During the Mexican presidential campaign of Carlos Salinas, with regard to these difficult conditions of Pame life, and in company with representatives of the Nahua and Tének people, a representative of the Pame stated, "I want to tell you about the survival worries of our group. We are few and highly dispersed; we are no more than ten thousand, and each day we lose more of our language and our customs. The migration of our brothers, due to lack of water and bad soils, has meant a rapid advance in the loss of our culture and in our uprooting." The Pame representative asked that the lands which were established for them by the Mexican government in 1922 be returned to them and for a "water work" which had not been authorized by the government at the time.

Most of the Pame continue to live in poverty with "no agriculture or industry" in the region. The places of residence of many Pame are "cobbled together out of cardboard, plastic, sticks, and whatever other materials are available." Although schools are now being built in the region, it has been noted that "progress is slow." Many "rituals and religious festivals" are widely attended. Some Pame have "migrated to the United States to work as laborers in California, the Carolinas, Oregon, Texas, and Washington."

== Language ==
The Pame speak what are referred to as the Pame languages, which belong to the Oto-Pamean group of the Oto-Manguean language family. The Pame language has no written tradition.

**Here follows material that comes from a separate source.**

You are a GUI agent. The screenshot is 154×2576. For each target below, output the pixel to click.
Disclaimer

Although it was claimed in Francisco Palóu's biography that Juniper Serra had "quickly learned the Pame language," despite his confession in letters from Alta California that "he had always had great difficulty in learning indigenous languages," this was unlikely if not entirely questionable. While it is "quite conceivable" that Serra had "composed a short treatise in which he translated some basic prayers into a simple and phonetic version of the Pame language" anything more elaborate is implausible, especially given the fact that the Pame language was "not widely studied in Mexico in the middle of the eighteenth century." The earliest Pame grammar was "composed by Juan Guadalupe Soriano" and dates from the 1760s, which was "well after Serra had left the Sierra Gorda."

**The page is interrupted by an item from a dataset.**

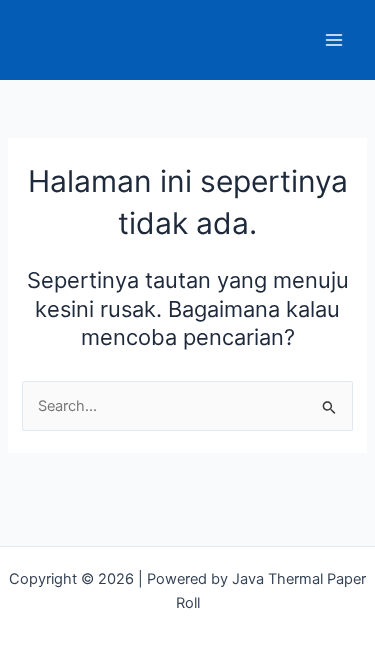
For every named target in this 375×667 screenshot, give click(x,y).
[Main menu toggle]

Many of the Pame people today cannot read or write in Spanish.

== Culture ==
Among modern Pame beliefs include the existence of blood-sucking witches, ritual cleansings (limpias) that use an egg and prayers, certain rocks having spiritual powers, and a hierarchy of thunder divinities that coexist with the Catholic god. Healers/curanderos are called kade (plural kadet) and shamans are called kaju (plural kajut).